Le dialogue que le Déjeuner sur l'herbe entretient avec d'autres œuvres de Manet éclaire la cohérence de son projet artistique au-delà des scandales successifs. Olympia, présentée au Salon de 1865, reprend et radicalise plusieurs aspects du Déjeuner : la nudité féminine contemporaine, le regard direct vers le spectateur, la facture simplifiée refusant le modelé académique, la citation des maîtres anciens transposée dans un contexte moderne. Le Fifre de 1866, refusé au Salon, pousse plus loin encore la simplification des volumes et l'aplatissement de l'espace, créant une figure quasi bidimensionnelle qui se détache sur un fond neutre sans profondeur illusionniste.
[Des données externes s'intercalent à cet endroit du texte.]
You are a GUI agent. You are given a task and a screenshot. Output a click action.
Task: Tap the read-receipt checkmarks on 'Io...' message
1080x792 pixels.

Ces œuvres forment une séquence où Manet explore systématiquement les possibilités d'une peinture moderne qui conserve l'ambition de la grande tradition tout en rompant progressivement avec ses conventions techniques et iconographiques, recherche cohérente qui témoigne d'une conscience théorique aiguë malgré les échecs et les incompréhensions répétées.
L'inscription du Déjeuner sur l'herbe dans l'histoire longue de la représentation du nu en Occident révèle simultanément les continuités et les ruptures que l'œuvre opère. La tradition du nu féminin dans la peinture européenne depuis la Renaissance repose sur un équilibre délicat entre la représentation du corps et son idéalisation, entre l'érotisme implicite et la justification culturelle par le sujet mythologique ou allégorique, entre la jouissance visuelle offerte au spectateur masculin et le déni de cette dimension sensuelle par l'élévation spirituelle supposée de l'art. Manet perturbe cet équilibre en maintenant certains éléments de la tradition, notamment les références compositionnelles à Raphaël et aux Vénitiens, tout en supprimant l'alibi narratif qui permettait de sublimer la dimension érotique. Cette opération de déconstruction rend visible le dispositif conventionnel du nu académique en le privant de ses justifications habituelles, exposant ainsi son caractère artificiel et idéologique, démarche critique qui ne sera pleinement théorisée que bien plus tard par l'histoire de l'art féministe des années 1970 mais qui trouve dans ce tableau de 1863 une manifestation précoce et spectaculaire.